In quest’ultimo scenario, relativamente frequente nel contesto di PCI di biforcazioni con tecnica “provisional stenting”, l’operatore può anche scegliere di non stentare il vaso ricanalizzato con rescue STAR, se il flusso TIMI è ottimale, favorendo la guarigione dei piani di dissezione con conseguente miglioramento del runoff distale nel follow-up15. Infatti, l’esperienza CTO insegna che differire l’eventuale stenting di 6-8 settimane è associato ad una minore lunghezza totale degli stent e migliori risultati clinici nel follow-up16.

APPROCCIO RETROGRADO

In caso di ostruzione coronarica acuta, talora si può assistere alla comparsa di circoli collaterali (solitamente controlaterali).
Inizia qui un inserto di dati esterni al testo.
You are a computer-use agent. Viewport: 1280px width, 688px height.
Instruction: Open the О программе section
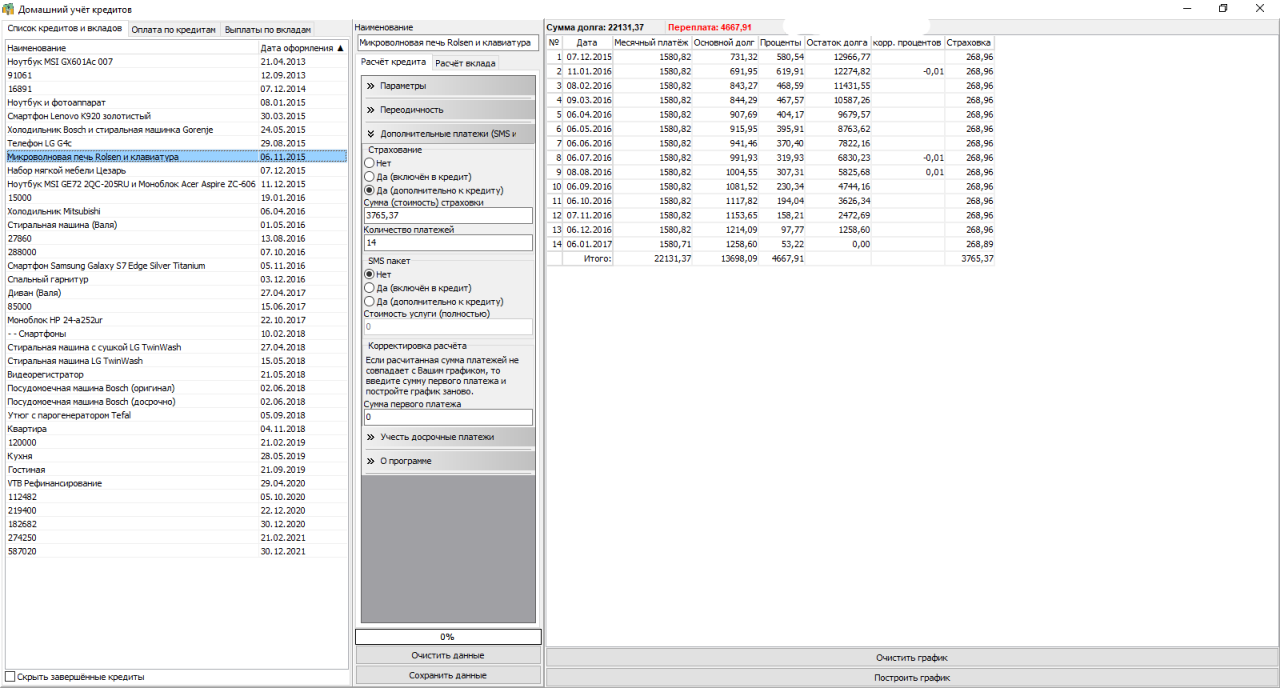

Questi collaterali possono essere sfruttati per ottenere la ricanalizzazione retrograda dell’occlusione acuta (Figure 9 e 10). Okumura et al.17 pubblicarono un caso di dissezione coronarica occlusiva della coronaria destra in seguito a trauma toracico non penetrante. L’operatore tentò, invano, un wiring anterogrado per poi passare all’approccio retrogrado attraverso collaterali settali dell’interventricolare anteriore, utilizzando un microcatetere e una guida da CTO. Una volta navigati i collaterali settali e raggiunto il catetere guida anterogrado, una guida da esternalizzazione da 330 cm venne usata per creare un circuito tra il sistema retrogrado e quello anterogrado. La procedura fu poi conclusa in maniera standard, mediante stenting, ottenendo un buon risultato angiografico.







CONCLUSIONI

L’esperienza ottenuta nel campo della CTO PCI può fornire numerosi spunti all’operatore non-CTO impegnato a risolvere complicanze come l’ostruzione coronarica acuta da dissezione. Conoscere e poter utilizzare con disinvoltura tali tecniche può migliorare significativamente l’efficienza procedurale e la sicurezza dell’angioplastica in lesioni non occlusive complesse.

RIASSUNTO

Il campo dell’interventistica coronarica percutanea ha attraversato un periodo di intenso sviluppo nella scorsa decade. Questi progressi hanno facilitato una spiccata espansione del ventaglio di lesioni suscettibili di trattamento percutaneo, fattore che ha particolarmente beneficiato il campo delle occlusioni totali croniche (CTO). Gli operatori CTO si trovano frequentemente a fronteggiare scenari procedurali complessi, per i quali sono state sviluppate delle tecniche specifiche. In questa rassegna concentreremo la nostra attenzione e forniremo una descrizione dettagliata delle tecniche percutanee avanzate di risoluzione di una complicanza dell’angioplastica di lesioni non occlusive relativamente rara, ma gravata da un’importante morbi-mortalità: l’ostruzione coronarica acuta da dissezione.

Parole chiave. Dissezione; Ematoma subintimale; Occlusione coronarica acuta; Ricanalizzazione.